|Name||Hugh Joicey Church of England First School, Ford|
|Ofsted Inspection Rating||Good|
|Inspection Date||06 February 2019|
|Address||Ford Village, Berwick-upon-Tweed, Northumberland, TD15 2QA|
|Religious Character||Church of England|
|Number of Pupils||Unknown|
|Percentage Free School Meals||9%|
Information about this school
The school is much smaller than the average-sized primary school. The proportion of disadvantaged pupils, those eligible for support through pupil premium funding, is below average. The overwhelming majority of pupils are of White British heritage. The proportion of pupils with SEND receiving support is well above the national average. The proportion of pupils with SEND who have an education, health and care plan is below average.
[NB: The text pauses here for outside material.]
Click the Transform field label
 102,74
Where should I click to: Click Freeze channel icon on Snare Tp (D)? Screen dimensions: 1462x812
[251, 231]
Summary of key findings for parents and pupils
This is a good school The headteacher leads with a clear moral purpose. She is strongly committed to improving standards for all pupils. The recent review of governance helped to clarify roles and utilise governors’ expertise. Effective support from the local authority, the diocese and a school partnership have supported rapid improvements. As a result, teaching, learning and assessments have strengthened and are now good. Leaders and governors have high expectations. They ensure that pupils’ well-being and happiness are central to their work. Consequently, pupils feel safe and happy, and behave well in this inclusive and welcoming school. Attendance is above average, at 96.8%. The early years leader has ensured that the quality of teaching in the early years is good. Activities are appealing and enable children to make good progress. Pupils enjoy the broad curriculum, which is enhanced by a wide range of visitors, opportunities to learn outdoors and clubs. As a result of good teaching, in all key stages, pupils are making good progress from their starting points. Outcomes are improving. Middle leaders support school improvements. They demonstrate good subject knowledge. Their role in monitoring the impact of the school’s work is developing but action plans to drive improvements need further refinement. The quality of teaching is good. High-quality focused training supports teachers’ continued development. However, occasionally work lacks challenge, particularly for the lower-attaining pupils in writing. In reading, writing and mathematics, staff effectively use information from assessing pupils’ skills and abilities to check and evaluate their progress over time. In foundation subjects such as history and geography, however, this approach is new. It is not yet refined enough to ensure that all pupils make strong and sustained progress in every subject.